The authors included 45 patients (34 with NMDAR, 7 with LGI1, and 4 with contactin-associated protein-like 2 [Caspr2] antibody) and 39 controls matched for age and sex. Compared to controls, patients had an increased level of inflammatory and axonal injury markers and a decreased level of synaptic integrity markers compared to controls, and independently of age and time from onset to the lumbar puncture. There was, overall, little evidence of neuronal injury. These results might have been mostly driven by the larger subgroup of patients with NMDAR antibodies. The authors thus performed a post-hoc analysis that revealed differences between the NMDAR and LGI1/Caspr2 subgroups, with the latter showing higher levels of markers of neuronal injury. Altogether, this set of findings remarkably confirms, in human patients at the acute phase of the disorder, what we know thus far from in vitro and pathological studies in terms of pathophysiological similarities and differences between NMDAR and LGI1/Caspr2 antibody encephalitis.

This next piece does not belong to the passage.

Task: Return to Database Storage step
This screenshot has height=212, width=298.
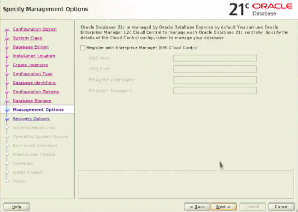Action: [x=32, y=101]
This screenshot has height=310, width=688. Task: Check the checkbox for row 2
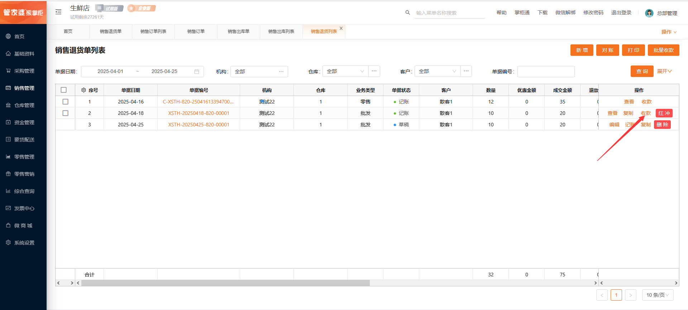tap(65, 113)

It is not sure yet whether these markers will prove useful for the differential diagnosis of autoimmune encephalitis from other diseases with similar clinical manifestations, as controls were all healthy subjects. It would now be important to see if they can also discriminate encephalitis with antibodies to neuronal surface antigen, including other antibodies than NMDAR and LGI/Caspr2, from clinically related conditions, such as paraneoplastic encephalitis with antibodies to intracellular antigens (Hu, etc.) and infectious encephalitis. Also, simultaneously exploring the complementary value of additional markers that have been identified in recent studies, such as cytokines and chemokines,^8-10 would be of interest, with the aim to provide a broader set of diagnostic and prognostic markers.

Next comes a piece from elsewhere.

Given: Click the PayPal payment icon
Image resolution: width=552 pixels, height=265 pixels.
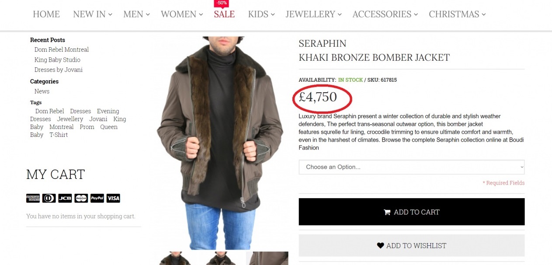Looking at the screenshot, I should point(97,198).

Another question that remains, given the known association between some of these biomarkers (tau, VILIP-1) and epilepsy and seizures, is how much of the observed differences with controls might be due to seizures and SE-related brain dysfunction and injury. It would have been interesting, for example, to compare the levels of biomarkers between patients with different seizure burdens.

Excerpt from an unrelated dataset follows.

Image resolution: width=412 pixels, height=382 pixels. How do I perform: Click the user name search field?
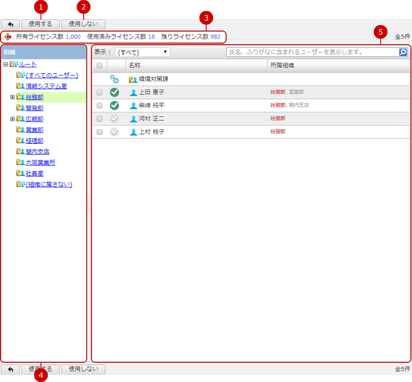[x=312, y=52]
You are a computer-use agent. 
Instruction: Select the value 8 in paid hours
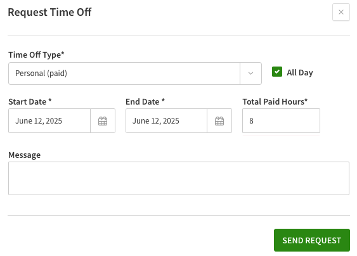coord(251,121)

The relationship between CSF biomarkers and outcome was less convincing, largely because the subgroup of patients who were followed until 12 months was small (N = 20; 10 NMDAR and 10 LGI1/Caspr2). Also, there were differences in severity and outcome between the NMDAR and LGI1/Caspr2 groups. As expected, patients with NMDAR encephalitis had a more severe course, requiring ICU admission, multiple immune therapies, and more time in the hospital. They reached a worse clinical status during the acute phase and tended to have less favorable outcome at discharge and at 12 months. So, while a few associations between biomarkers and outcome were noted, they should be interpreted with caution, as they might reflect differences between the types of encephalitis rather than real prognostic information. Further studies with larger samples should now aim to confirm these associations within “pure” populations of antibody-specific subtypes of antibody-mediated encephalitis. That being said, 1 finding deserves to be mentioned. Markers of synaptic integrity were interestingly lower in patients with the most severe clinical presentation in the acute stage but were higher in patients with worse functional outcome. This could suggest that antibody-mediated internalization of synaptic proteins plays a key role in the acute clinical manifestations of the disorder but not in the long-term sequelae, which might rather be attributed to the other mechanisms: inflammation and neuronal injury.

Altogether, this study expands our understanding of this important but still poorly understood group of disorders and opens new doors for diagnosis and treatment.